━━ Brontekst ━━

Welkom op de vogelblog van Peter van de Beek



Op deze blog plaats ik mijn vogelmomenten.
Dat zijn fotos die ik maak van onze nederlandse vogels en voorzie van een korte eenvoudige toelichting. Het is even een moment om stil te staan bij onze vogels. Je kunt lezen en zien hoe interessant en mooi ze zijn. Daardoor merk je ook dat ze eigenlijk overal om je heen zijn.
Tevens plaats ik informatie over leuke vogelkijkplaatsen.
Ik hoop dat je door deze vogelmomenten bewuster naar vogels gaat kijken
en dat het beginnende vogelaars helpt bij herkenning en kennisontwikkeling.
Als je de vogelmomenten automatisch wilt ontvangen dan kun je je aanmelden met je emailadres.

maandag 24 december 2012

VOGELMOMENT KERST

KNOBBELZWAAN, CYGNUS OLOR, MUTE SWAN



Voor het laatste vogelmoment van dit jaar heb ik gekozen voor dit paartje Knobbelzwanen in een winters landschap in de Amsterdamse Waterleidingduinen. Dit jaar geen witte Kerst maar een groene, natte en warme Kerst.
Daarom gekozen voor deze foto van 2 april dit jaar, toen het het dus wel winter was.
Ik wens al mijn volgers en email abonnees alle goeds voor 2013.
Als iedereen zo liefdevol met elkaar omgaat als deze twee dan wordt de wereld een stuk mooier.
Laten we dat met elkaar afspreken.

━━━
━━ Verzameld materiaal ━━

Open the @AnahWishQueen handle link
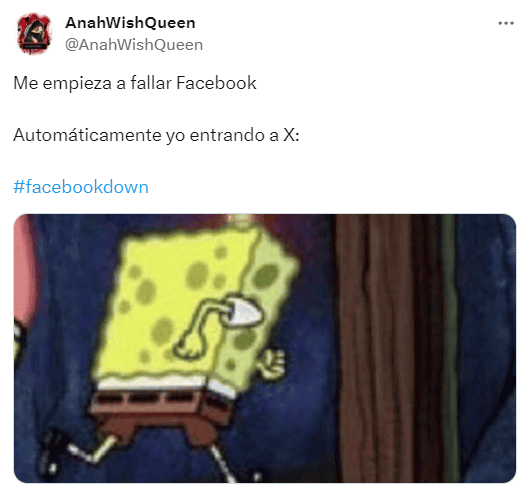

━━━

▸ **Wat te doen**
A – In welk gebied is volgens de vogelblog de foto van het paartje Knobbelzwanen gemaakt?
B – Schrijf het stuk van de vogelblog tussen "Ik hoop dat" en "en warme Kerst.", beide inbegrepen, opnieuw uit en vervang daarin "paartje" door "koppel".

▸ **Uitwerkingen per opdracht**
A – In de Amsterdamse Waterleidingduinen.

B –
Ik hoop dat je door deze vogelmomenten bewuster naar vogels gaat kijken
en dat het beginnende vogelaars helpt bij herkenning en kennisontwikkeling.
Als je de vogelmomenten automatisch wilt ontvangen dan kun je je aanmelden met je emailadres.

maandag 24 december 2012

VOGELMOMENT KERST

KNOBBELZWAAN, CYGNUS OLOR, MUTE SWAN



Voor het laatste vogelmoment van dit jaar heb ik gekozen voor dit koppel Knobbelzwanen in een winters landschap in de Amsterdamse Waterleidingduinen. Dit jaar geen witte Kerst maar een groene, natte en warme Kerst.